Voyageur, si ces propos te dépriment, tu peux te balader sur mes diaporamas ci-dessous...

vendredi 17 décembre 2010

Planter des arbres pour polluer tranquille, la fausse bonne idée

Par Sylvain Angerand sur Rue89

chargé de campagne "forêt" - Les Amis de la Terre 12/12/2010

A Cancùn, si les négociations sont sorties de l'impasse, c'est au prix de nombreux sacrifices. Les pays riches refusent de réduire leur pollution ? Pas grave, ils pourront la compenser. Mais acheter le droit de polluer si l'on plante ou sauve des forêts est une fausse bonne idée. Voici pourquoi.


En grandissant, un arbre absorbe du dioxyde de carbone, l'un des principaux gaz à effet de serre. C'est pour ça que les entreprises l'adorent : il permet de continuer à polluer tranquillement en « compensant ».

Le système REDD+, en discussion à Cancún, propose de créer des crédits carbone accordés à ceux qui luttent contre la déforestation et plantent des arbres.

1 - Un écran de fumée

Tant que le carbone est stocké sous forme de roche (charbon) ou de liquide (pétrole) dans le sous-sol, il est inerte d'un point de vue climatique. C'est sa libération dans l'atmosphère au moment de la combustion qui est problématique car elle n'est pas réversible : il faudrait des millions d'années pour recréer du charbon ou du pétrole à partir de la décomposition des végétaux (d'où le terme d'énergies fossiles).

Le piège de la compensation carbone, c'est de nous faire croire l'inverse. Il suffirait que les arbres absorbent le carbone émis lors de la combustion du pétrole pour le neutraliser. Mais un arbre n'a une durée de vie que de quelques dizaines ou centaines d'années. Quand l'arbre sera incendié ou que le bois sera décomposé, le carbone stocké sera émis à nouveau dans l'atmosphère. D'un point de vue climatique, l'intérêt est donc quasiment nul.

L'urgence est-elle de regarder pousser des arbres ou de fermer le robinet à pétrole ? Devinez…

2 - Paie-moi ou je rase tout

Ces considérations n'empêchent pas les négociateurs de continuer à confondre compensation et réduction. Mieux, il est désormais question de créer un mécanisme encore plus complexe : la « déforestation évitée » ou, dans le jargon des négociations, « REDD » (Réduction des émissions liées à la déforestation et à la dégradation des forêts).

L'ère du chantage écologique est officiellement ouverte : plus vous menacez de sortir les tronçonneuses, plus vous pourrez vendre de crédit carbone si finalement, vous vous engagez à éviter le massacre. Des consultants comme McKinsey ou ONF International se livrent une concurrence acharnée pour aider les pays du Sud à établir des scenarii de déforestation catastrophe.

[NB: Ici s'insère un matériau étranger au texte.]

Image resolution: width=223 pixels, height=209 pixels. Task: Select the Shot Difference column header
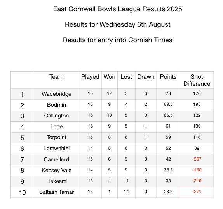197,80
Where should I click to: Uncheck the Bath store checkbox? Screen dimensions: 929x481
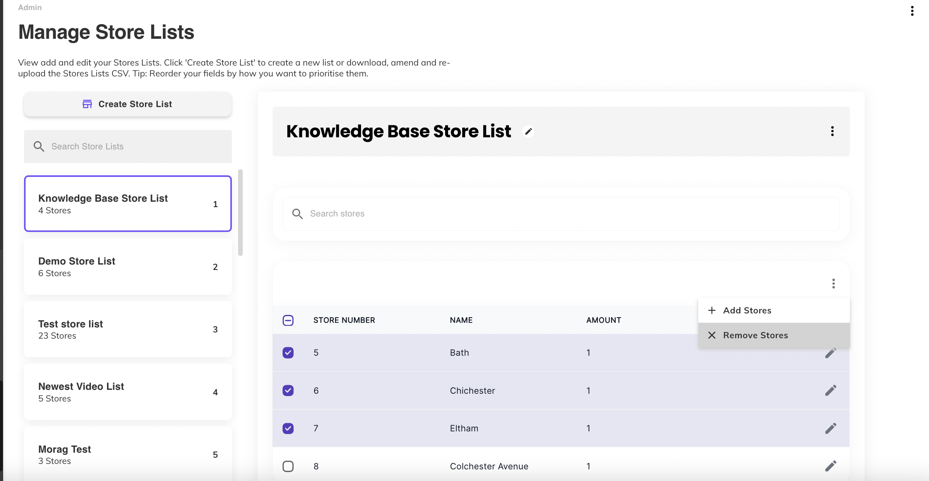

Le Guyana, qui a aujourd'hui un taux de déforestation quasiment nul, brandit à la tribune des Nations unies une étude montrant qu'il est prêt à raser la quasi-totalité de sa forêt dans les vingt-cinq prochaines années… sauf, bien sûr, si on le paye en achetant ses crédits carbone « déforestation évitée ».

Pour faire accepter ce nouveau mécanisme à l'Inde et à la Chine, qui ne possèdent plus beaucoup de forêt mais plantent massivement, même les monocultures d'arbres à croissance rapide sont éligibles. Mais, à vouloir faire plaisir à tout le monde, le résultat est désastreux : on risque de voir disparaître les forêts naturelles au profit de ces monocultures.

L'Indonésie est en train de magouiller les chiffres et les définitions pour que ses immenses champs de palmiers à huile, plantés à la place de forêts, puissent recevoir des crédits carbone.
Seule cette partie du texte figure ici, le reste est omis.